A sincere attachment to a primordial earth and its prime materials is what pervades the variegated oeuvre of a not-so-much-know Italian artist Gastone Primon.

Gastone Primon

Grande Sfera (Large Sphere), 2006, glazed clay, diameter 60cm, courtesy of the artist.

Gastone Primon (Este, Italy) began his career as a ceramist, and today he lives and works in the south of Rome. He has recently exhibited in the Museo Civico Umberto Mastroianni in Marino (Terrestrismo, 2015) and Museo della Civiltà Romana in Rome (Raccontare l'antico: terra, acqua e fuoco, featuring works by the Italian artist Michele Paternuosto, 2016).

Throughout the years he has being shaping himself as a polyhedral artist, both painter and sculptor. During the first years of the 1960s, Primon attended important exhibitions and art fairs around the world (Italy, Spain, Germany, Australia).

His work is informed by craftsmanship and manual work, for Primon is concerned with transformation (both physical and metaphorical) and human creation.

Wounded Vase

Wounded Vase, 2007, glazed clays, 44 cm h, courtesy of the artist.

Primon’s oeuvre crosses through a variety of media. From bronze to clay, from ceramic to sand, his works explore uncommon techniques and various materials. Baking, oxidizing, glazing, melting and burning allow painting to become sculpture and sculpture to become painting.

Accordingly, Primon’s paintings have a deep materic quality, for poor materials replace the paint tubes.

A recurrent feature in Primon’s work is the personal dialogue with natural objects and phenomena. Often Primon relies on elements and objects found in nature, especially when consumed by a story or altered by time. That renders such objects lived and alive: worth of being included into a work of art.

The natural and the archaic are recurrent themes in Primon, who often includes archeological findings and fossil records, along with products and waste of modern industrial society. Primon’s art is a loud recall to those cultures living in an archaic yet dynamic harmony with nature. During his 4 year sojourn in Jordan he was able to taste those Mediterranean cultures as if found before the conquest of the Western ratio. The warm and sandy colors of the adjacent Syria as well as its ancient yet alive culture deeply inspired his art.

Plastic Nucleus

Nucleo Plastico (Plastic Nucleus), 2003, various media, 70X100 cm, courtesy of the artist.

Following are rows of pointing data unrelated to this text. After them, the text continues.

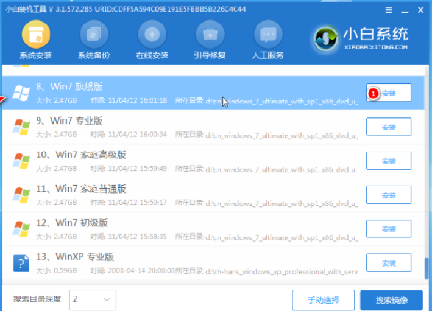Expand the 搜索目录深度 dropdown showing 2
The height and width of the screenshot is (311, 432).
93,299
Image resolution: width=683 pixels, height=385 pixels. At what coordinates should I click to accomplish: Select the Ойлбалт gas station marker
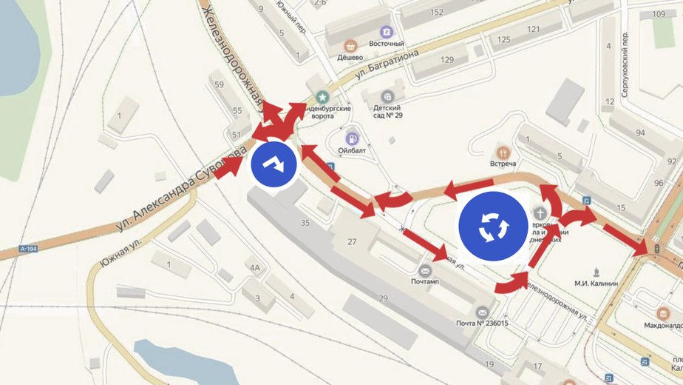click(x=352, y=138)
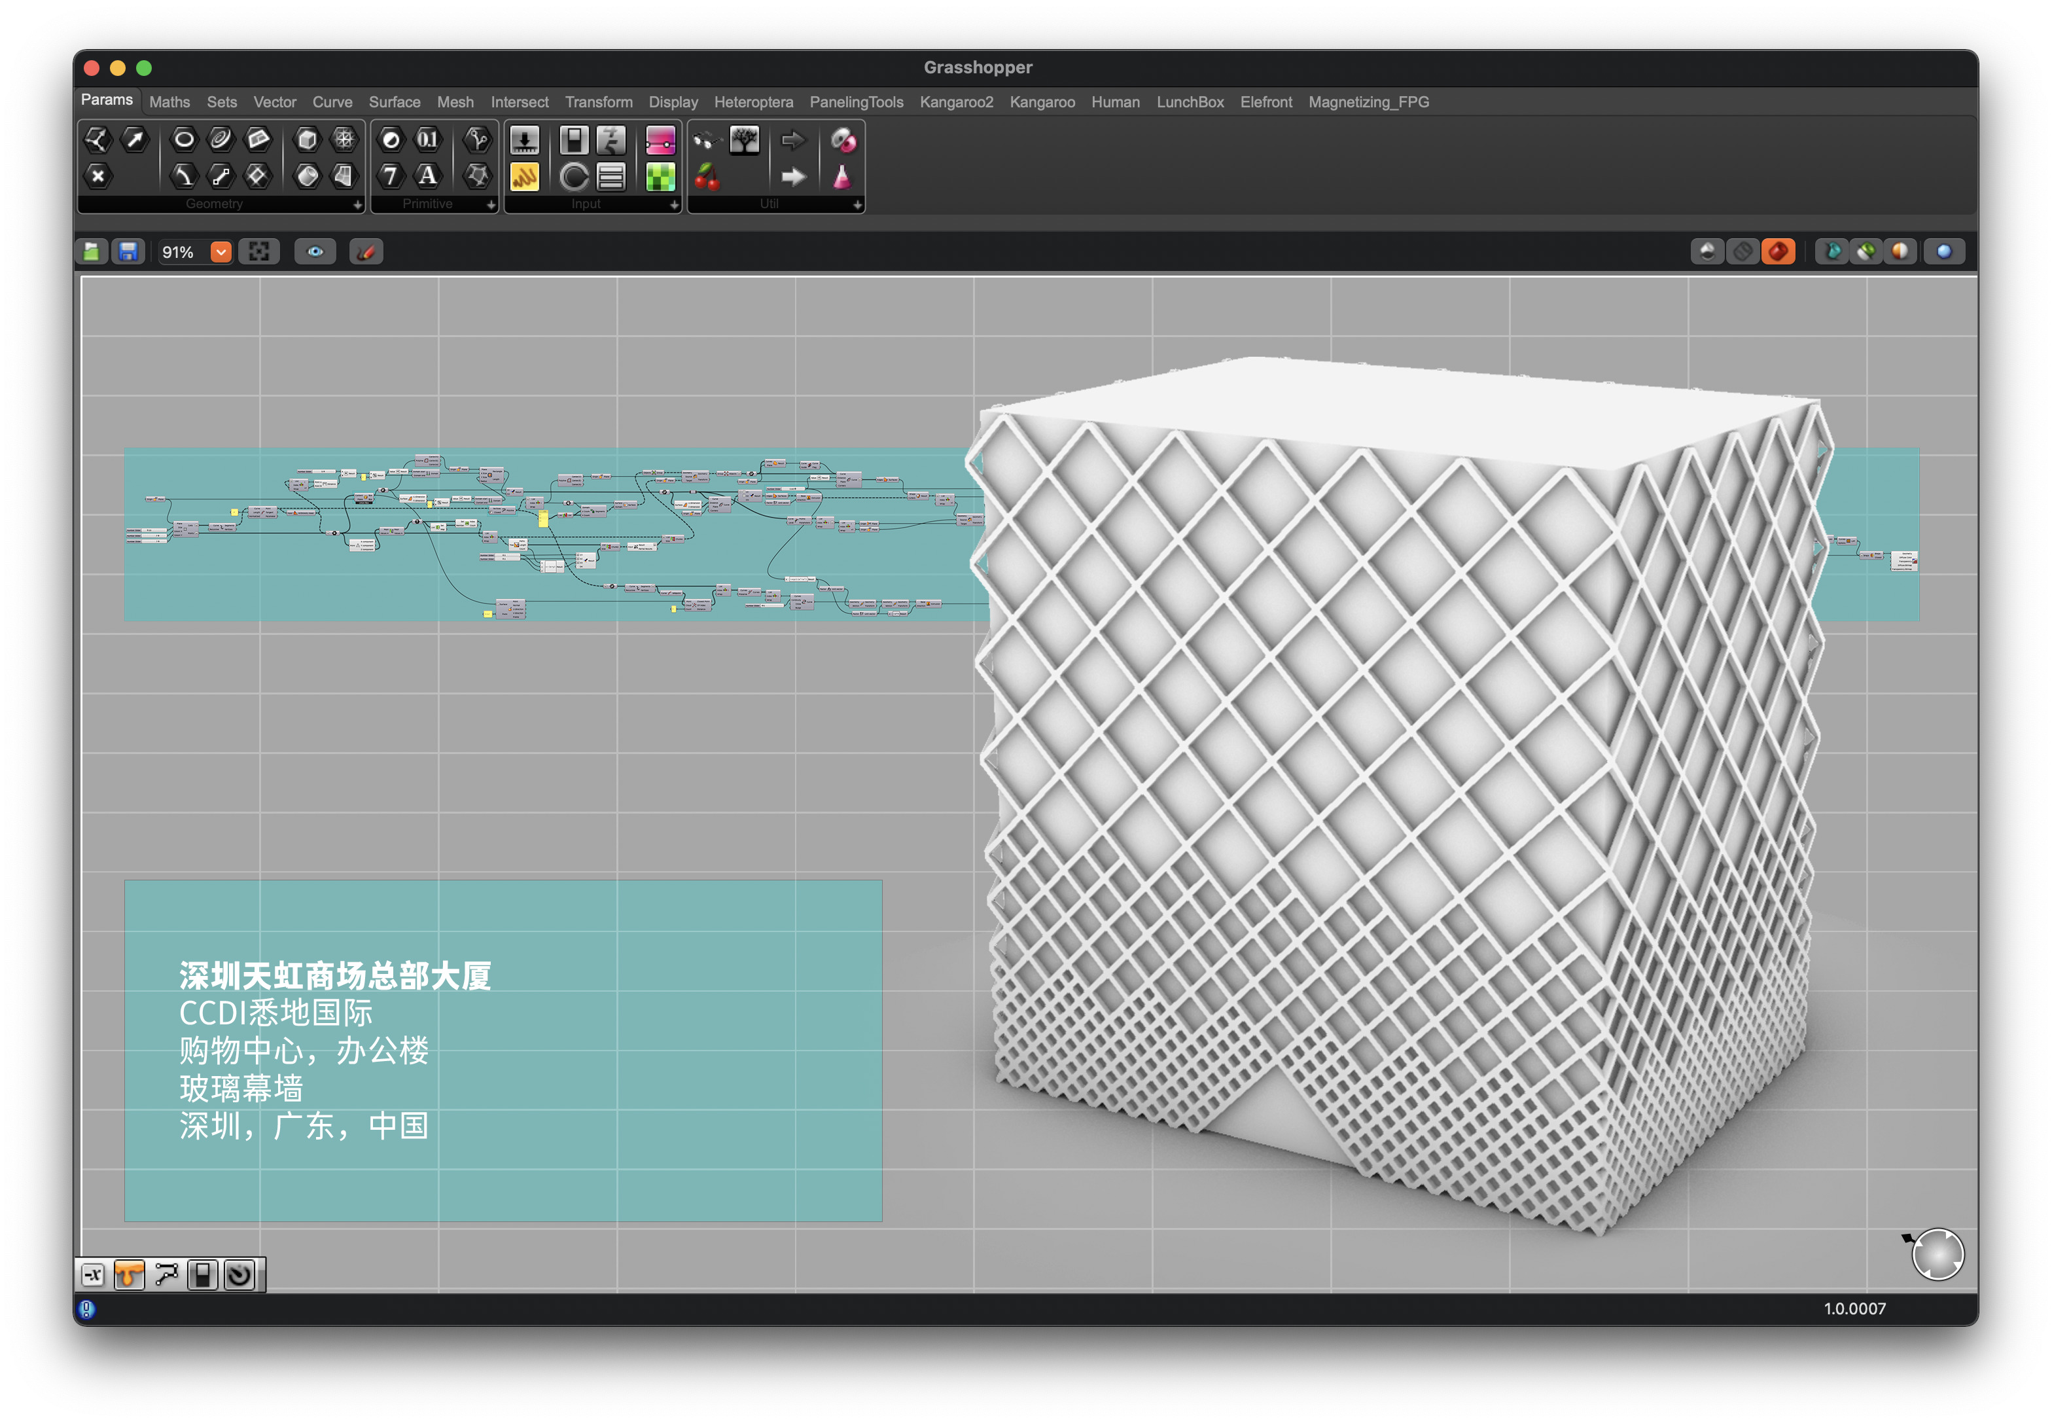The height and width of the screenshot is (1423, 2052).
Task: Click the Save document floppy icon
Action: 128,252
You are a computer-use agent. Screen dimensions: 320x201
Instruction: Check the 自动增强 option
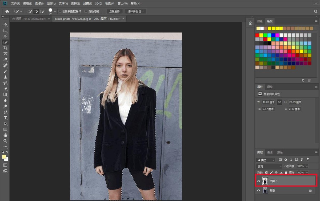tap(86, 11)
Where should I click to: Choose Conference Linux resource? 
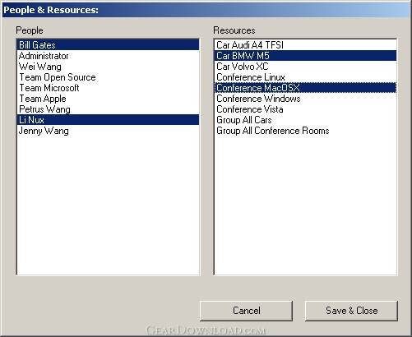tap(305, 77)
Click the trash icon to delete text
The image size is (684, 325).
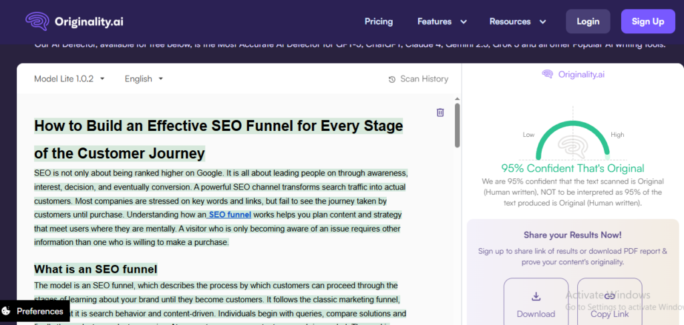(x=440, y=113)
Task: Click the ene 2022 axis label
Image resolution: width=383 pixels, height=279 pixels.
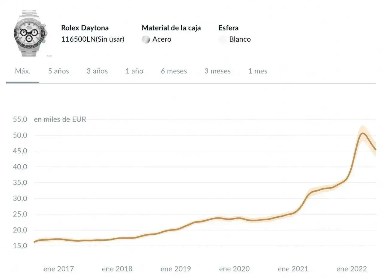Action: 351,269
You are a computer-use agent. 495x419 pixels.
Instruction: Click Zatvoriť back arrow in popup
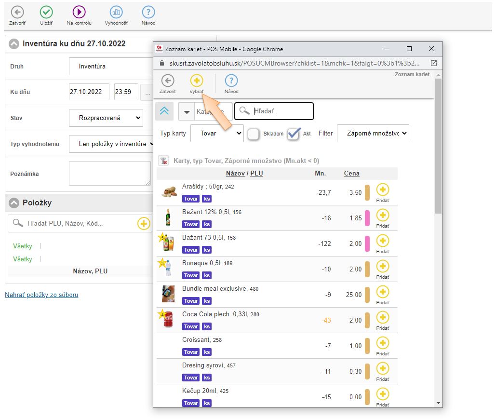pos(167,81)
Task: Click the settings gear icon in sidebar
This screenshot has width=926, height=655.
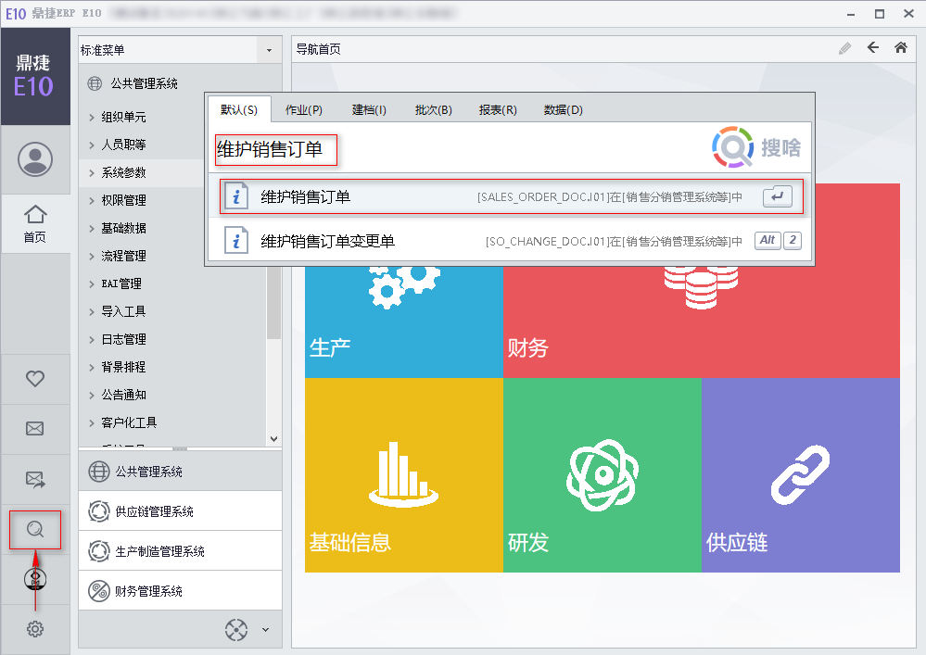Action: [x=35, y=629]
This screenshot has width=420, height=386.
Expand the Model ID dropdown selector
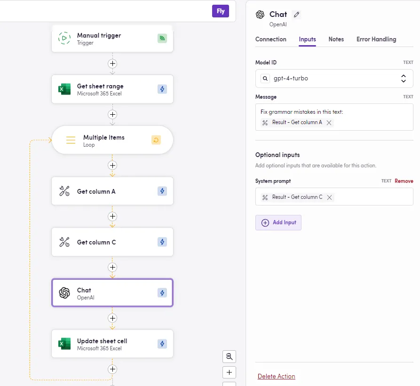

Primon’s spherical creations (from 1970s until today) are but a manifestation of life. They are fossils, relicts of an ancient pre-human world, asteroids bringer life, images of unknown yet alive planets.

In this respect, one may describe his art as a sterile rehashing of Arte Povera, confining his practice among those of Me​rtz, Pistoletto, Burri, and Penone. But Primon’s contributes to art should not be underestimated. A personal optimism and a thoughtful confidence in the matter – as eternal genetrix of life – are an unicum in art. Birth, life, death, and a feeling of regeneration replace the decadent content of Arte Povera.

Primon understands his works as the ultimate heroic act: that of human creation. Through the act of transforming, new beings come to light, and this makes us consider man as a sapient result of the multiple and mutual transformations of matter.